Thanks to the Biden administration, religious liberty and free speech on campus is in jeopardy. The president plans to revoke federal policy protecting religious liberty on campus while critics worry that students will lose their First Amendment rights.
The Religious Liberty and Free Inquiry Final Rule was written by the Trump administration in 2019 to allow the federal government to withhold federal aid from any college that does not allow religious student groups the same accommodations as other student organizations because of their religious beliefs.
Under the Trump administration policy, the Department of Education may also punish universities that do not uphold academic freedom or free speech. Without this leverage, the Trump administration believed academic institutions would trample students’ fundamental rights.
The Biden administration’s Education Department announced it would completely revoke this religious liberty protection, giving schools more opportunity to discriminate against religious students. Democrat regulators claim that the rule is “not necessary” because students that are discriminated against may sue universities in court.
Former Vice President Mike Pence, the man who helped implement the rule, responded by saying, “The ‘Free Inquiry Rule,’ from the Trump-Pence administration, is a necessary and proper means of protecting the free speech and free exercise rights of religious student organizations and their members at public institutions of higher education (‘IHEs’).” Pence’s group, American’s Advancing Freedom (AAF), also notes that the rule was a response to the historical reality that “religious groups (particularly minority religions) are always at risk of having their First Amendment rights infringed.”

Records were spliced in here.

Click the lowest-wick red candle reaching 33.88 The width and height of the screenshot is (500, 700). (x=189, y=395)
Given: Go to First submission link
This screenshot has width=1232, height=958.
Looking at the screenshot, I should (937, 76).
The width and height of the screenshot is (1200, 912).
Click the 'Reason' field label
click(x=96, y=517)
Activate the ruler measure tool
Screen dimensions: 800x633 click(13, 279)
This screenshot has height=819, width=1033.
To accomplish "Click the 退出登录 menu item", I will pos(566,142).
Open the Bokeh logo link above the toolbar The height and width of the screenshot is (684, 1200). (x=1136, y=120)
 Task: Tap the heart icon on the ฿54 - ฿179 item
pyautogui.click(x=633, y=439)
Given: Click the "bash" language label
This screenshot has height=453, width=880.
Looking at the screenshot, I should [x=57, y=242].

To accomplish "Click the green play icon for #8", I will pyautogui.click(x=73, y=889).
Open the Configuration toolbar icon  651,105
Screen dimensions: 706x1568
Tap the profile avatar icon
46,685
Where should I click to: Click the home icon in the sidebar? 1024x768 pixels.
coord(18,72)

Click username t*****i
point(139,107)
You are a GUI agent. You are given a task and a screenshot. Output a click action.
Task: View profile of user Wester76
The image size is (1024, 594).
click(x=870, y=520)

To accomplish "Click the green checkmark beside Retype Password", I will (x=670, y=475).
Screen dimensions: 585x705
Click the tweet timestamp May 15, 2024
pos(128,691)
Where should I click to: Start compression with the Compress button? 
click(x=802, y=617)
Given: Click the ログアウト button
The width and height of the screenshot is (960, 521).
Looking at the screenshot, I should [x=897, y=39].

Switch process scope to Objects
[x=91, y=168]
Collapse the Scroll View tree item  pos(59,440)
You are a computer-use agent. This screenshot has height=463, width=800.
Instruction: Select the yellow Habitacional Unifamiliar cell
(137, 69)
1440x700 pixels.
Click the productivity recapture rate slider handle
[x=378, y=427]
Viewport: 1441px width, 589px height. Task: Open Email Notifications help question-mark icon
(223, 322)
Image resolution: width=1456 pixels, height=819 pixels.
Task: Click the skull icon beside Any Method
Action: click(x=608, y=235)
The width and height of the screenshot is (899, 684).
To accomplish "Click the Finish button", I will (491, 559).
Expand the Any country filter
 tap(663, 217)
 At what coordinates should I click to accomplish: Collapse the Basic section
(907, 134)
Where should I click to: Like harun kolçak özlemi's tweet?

The Biden administration justified the move to remove the protection by claiming that it places an “unduly burdensome role” on the Department of Education. In response, AAF notes that the department only needs to determine “the relevant question under the regulations it seeks to rescind: whether a religious student organization would have received the same benefits as other student organizations but for its religious beliefs.” In fact, the law specifies that the Education Department “will rely upon a final, non-default judgment by a state or federal court,” meaning it can avoid First Amendment jurisprudence altogether. These supposed logistical issues seem to be an excuse for disregarding for Christians’ First Amendment rights.
Universities are overwhelmingly left-leaning, and far too many conservative or Christian students have been muzzled as a result. A recent study conducted by the National Association of Scholars found that college professors’ gave more campaign donations to Democrats than Republicans by a margin of 95-to-1. At Harvard University, more than 80% of faculty of arts and sciences identify as “liberal” or “very liberal.”
Their ideologies are often just as faith-based – albeit, a faith in an ungodly ideology – as the ideas Christian students express, yet often, only progressive ideas are encouraged and welcomed. Students deserve and have a right to combat their school’s ideological religion that worships the god of self with their own religion that worships the one true God.
“Contrary to what you might think, many secular institutions now require faith statements, too. They go by the name diversity statements, but they function in the same ways as faith statements at religious institutions,” wrote professor Justin McBrayer.
Students benefit greatly from campus ministries and Christian clubs on campus. As universities become increasingly religious in their progressive beliefs and increasingly hostile toward Christian students, we need more protections for the religious liberty and free speech of students, not less. The removal of the Religious Liberty and Free Inquiry Final Rule would result in more violations of students’ basic right to seek and express their Christian faith on campus.